• **Work request**
Among the lines of the material below, how many carry the word "computer"? Only the number is wanted.

^^^^^^^^^^^^^^^^

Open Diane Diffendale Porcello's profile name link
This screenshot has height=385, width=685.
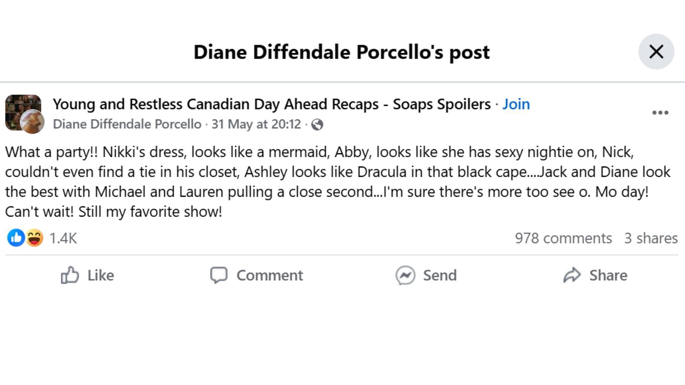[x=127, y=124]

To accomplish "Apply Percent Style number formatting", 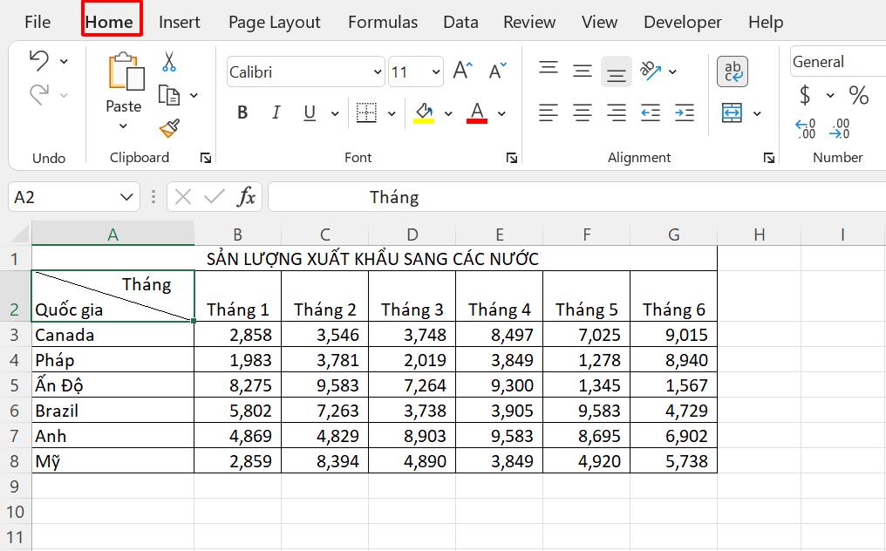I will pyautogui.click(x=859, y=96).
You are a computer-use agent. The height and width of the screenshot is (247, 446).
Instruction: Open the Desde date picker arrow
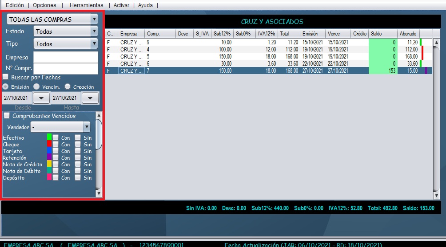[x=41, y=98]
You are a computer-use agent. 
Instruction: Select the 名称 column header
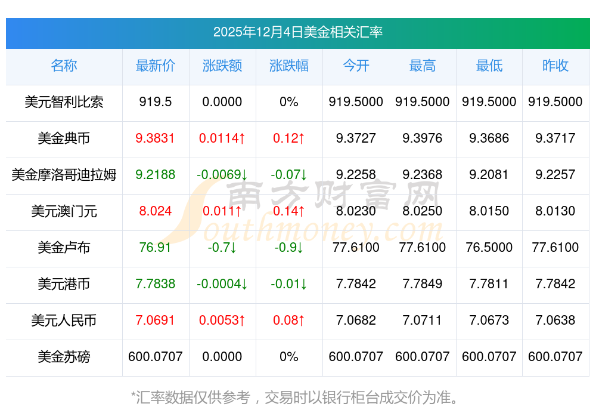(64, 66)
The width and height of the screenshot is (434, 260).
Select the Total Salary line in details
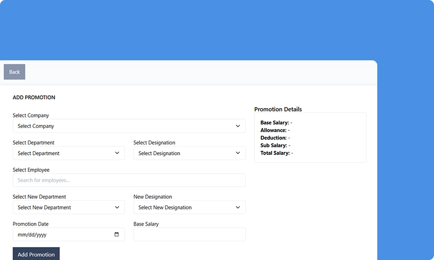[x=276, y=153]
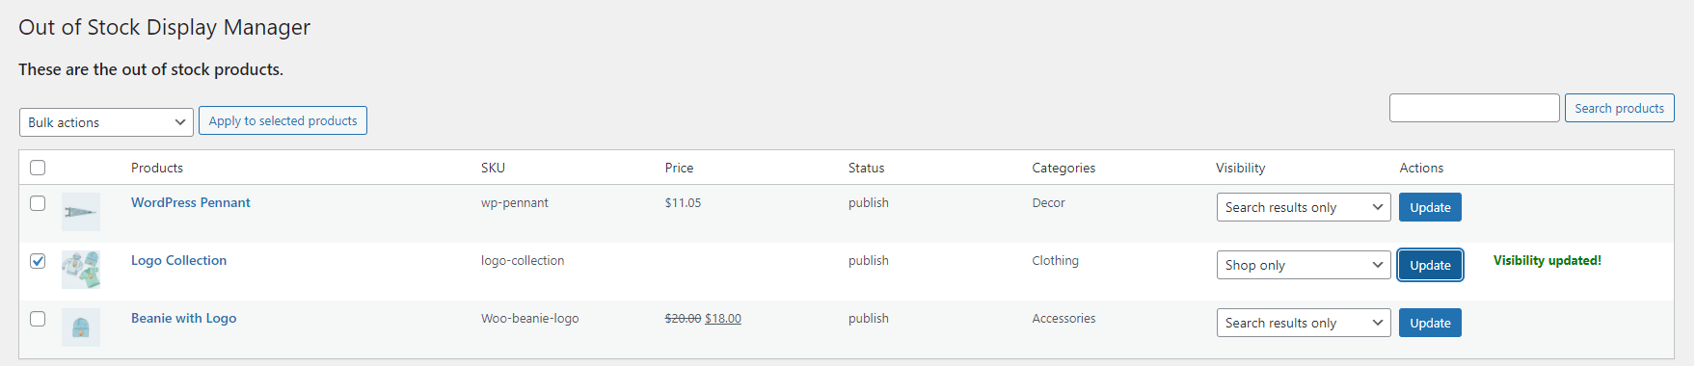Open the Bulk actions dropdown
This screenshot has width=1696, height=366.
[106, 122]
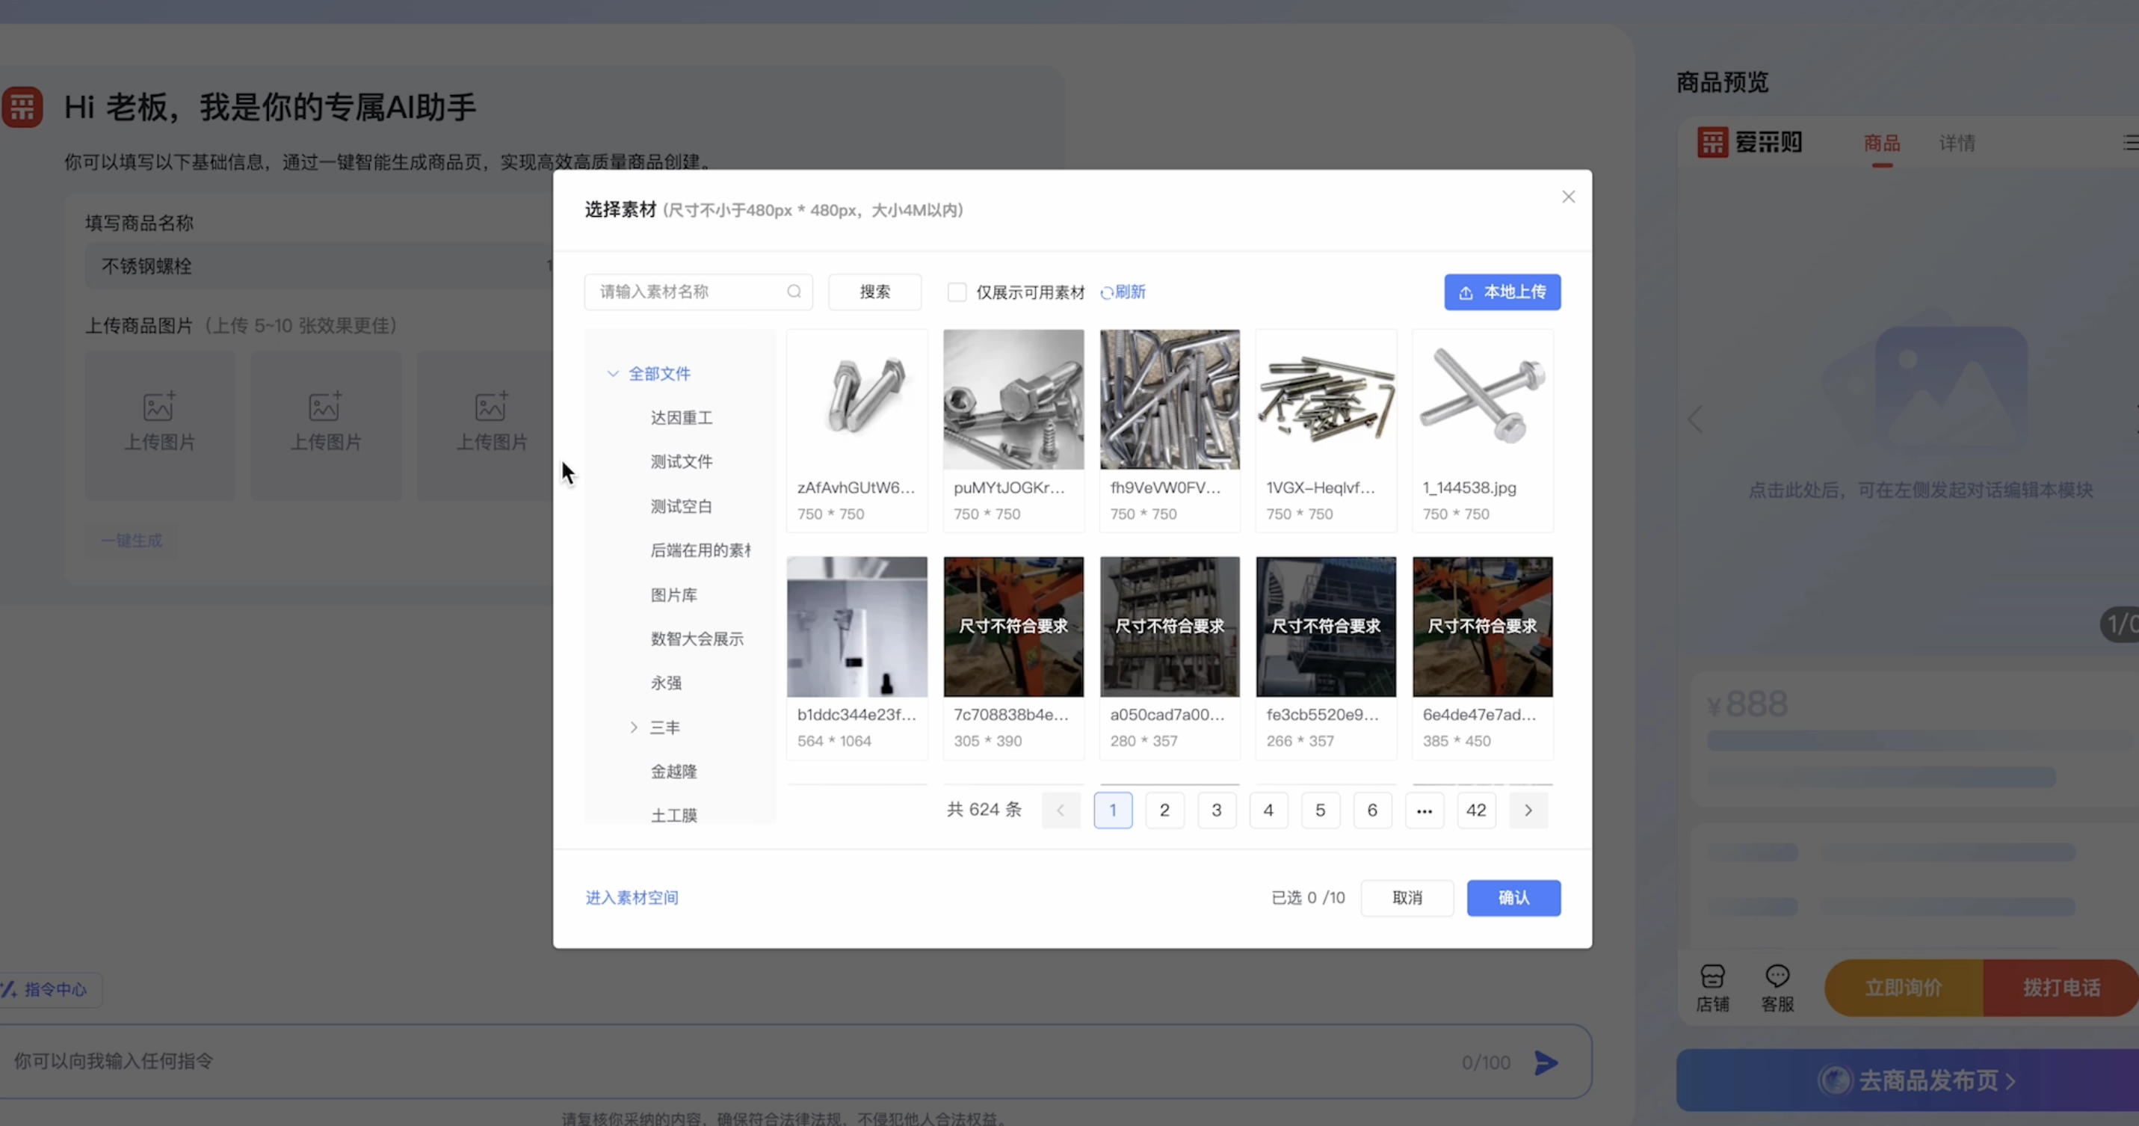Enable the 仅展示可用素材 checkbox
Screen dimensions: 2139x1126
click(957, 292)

^^^^^^^^^^^^^^^^

• **Response box**
2